As for next year, though...eeeh. I will have to talk with my GI doctor, but I suspect if I try to do the no-sleep, lousy-food, high-stress routine they tell us we are in for, I will relapse and be miserable. I already feel like I'm balanced way too precariously on the edge of prepared/not prepared--like I am going to have to put more effort into relearning things because I only half-learned them the first time. It doesn't help that the last exam for large animal really, really underscored the

So it will be dependent on my ability to generate a sense of zen and peacefulness despite all the craziness, ultimately. No pressure.

I take comfort in the conversation I had with one of our professors, who said, "4th year doesn't have to be as stressful as people find it..." I'm not sure exactly how one goes about making it non-stressful, but the fact the bf is spending the summer off on his own special learning experience will definitely free up my time for rotations. I really slacked off on learning russian this last year, though, so it's going to be a tough time not talking with him--as part of his program, he is supposed to keep communication in any other languages to a minimum. I can still send him pictures, he can still write me letters (if they're in russian).
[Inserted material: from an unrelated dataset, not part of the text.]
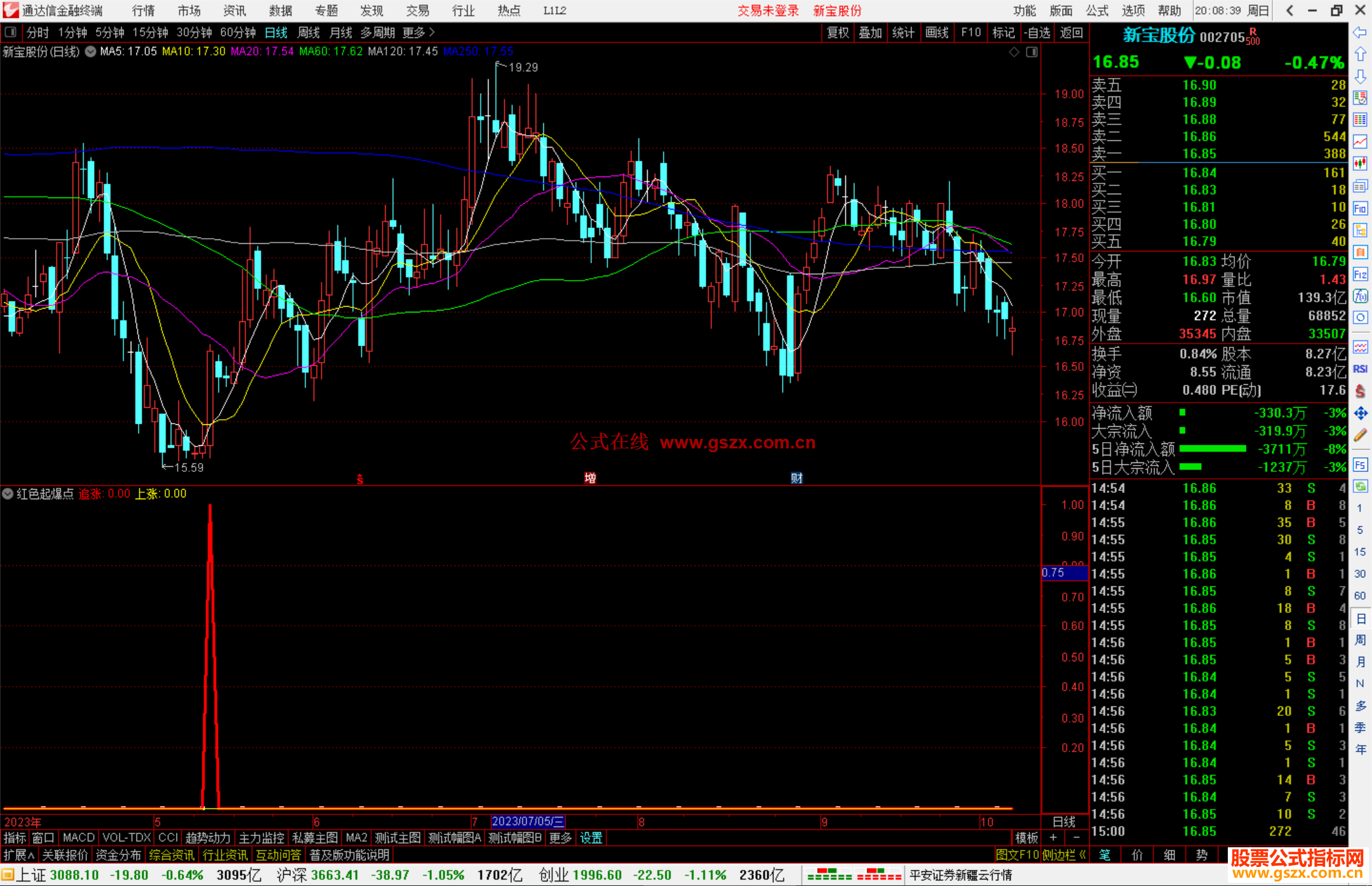The image size is (1372, 886).
Task: Click the zoom-in plus button beside 模板
Action: point(1053,838)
But in the meantime, I must figure out this zen thing. Hmmm, how to be zen while studying three years worth of material on top of daily lectures and clinics...

Monday, April 4, 2011

More time, please

Vet school really has done a number on my conception of myself as a good student. Now that we have one month left of lectures before we start clinics, it seems a little late to make any significant changes, but I still get very regretful on the nights before exams that I don't have a couple more days to show that I can study, I can be a good student, I just ran out of time. Unfortunately this trend has been going on for two years now, so the best I can do is pass the exams. Even if I study my butt off, at this point there's so much background information I'm trying to make up for that I realistically can't ace an exam. (I did try--I started studying three weeks ahead and attended all the lectures in a state of awakeness and so forth. I got 52 percent. On the other hand, the class average was 68 percent, and I had company down on my end of the curve, so I figure that particular exam was designed solely to crush our spirits.)

Being in a class full of overachievers doesn't help. ALL of them complain that they have not studied enough for the next exam. They then quiz each other on things that I am lucky if I remember from lecture, and which I haven't gotten around to reviewing yet. Really annoying when this happens five minutes before the exam.
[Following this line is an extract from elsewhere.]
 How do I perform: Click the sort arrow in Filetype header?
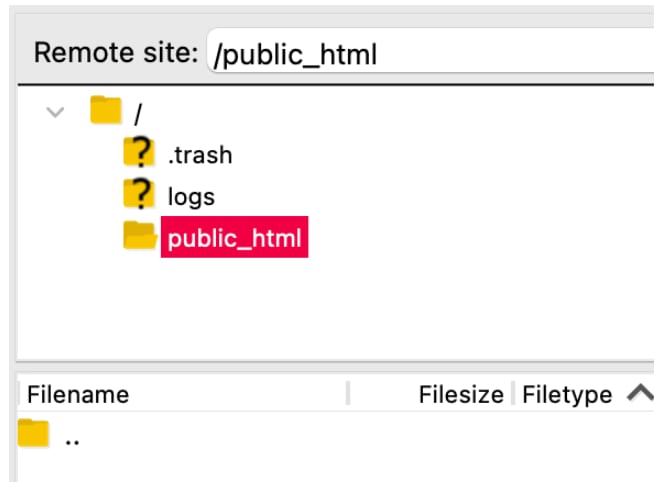(639, 393)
Then there's meds. They screw with my concentration and my sleep schedule in maddeningly unpredictable ways. One day I'm fine with five hours of sleep, and the next day--although I may stay awake--I won't be able to recall a single thing from lecture aside from a vague sense that horses' joints came into it somewhere.
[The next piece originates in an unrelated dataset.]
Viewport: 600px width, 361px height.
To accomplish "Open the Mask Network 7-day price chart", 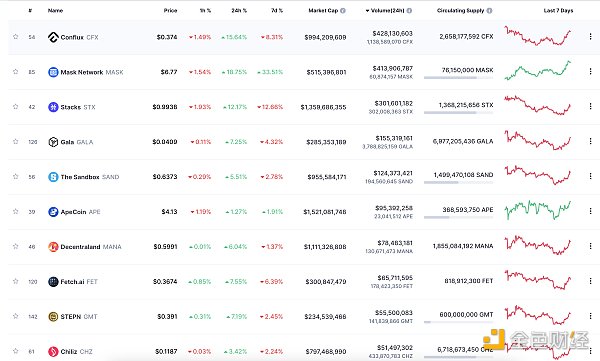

But part of it is really that I just don't spend enough time studying (unpredictable sleep schedule doesn't help, I will concede that much). Studying is like writing, I find--it won't get done if you don't sit down, and it's surprisingly hard sometimes. So It's especially frustrating when technology sabotages an hour of writing up notes by crashing the moment you try to save them. >.< Aargh. I already had one panic attack today, I refuse to have another one, plus my boyfriend told me he'll force me to e-mail the professor about not taking the exam tomorrow if I do. And even with a medical excuse, I don't see that going over well. Radiology exams involve lots of actual radiographs, which I suspect they don't want to put up and take down more than once.

At least I have the comfort that the act of creating questions was the point of the write-up. It would have been nice to go back and read through them (again, aargh), but realistically I would have run out of time anyway. So it's on to the next batch of write-ups, and this time remembering to save--if only as proof that yes, I studied!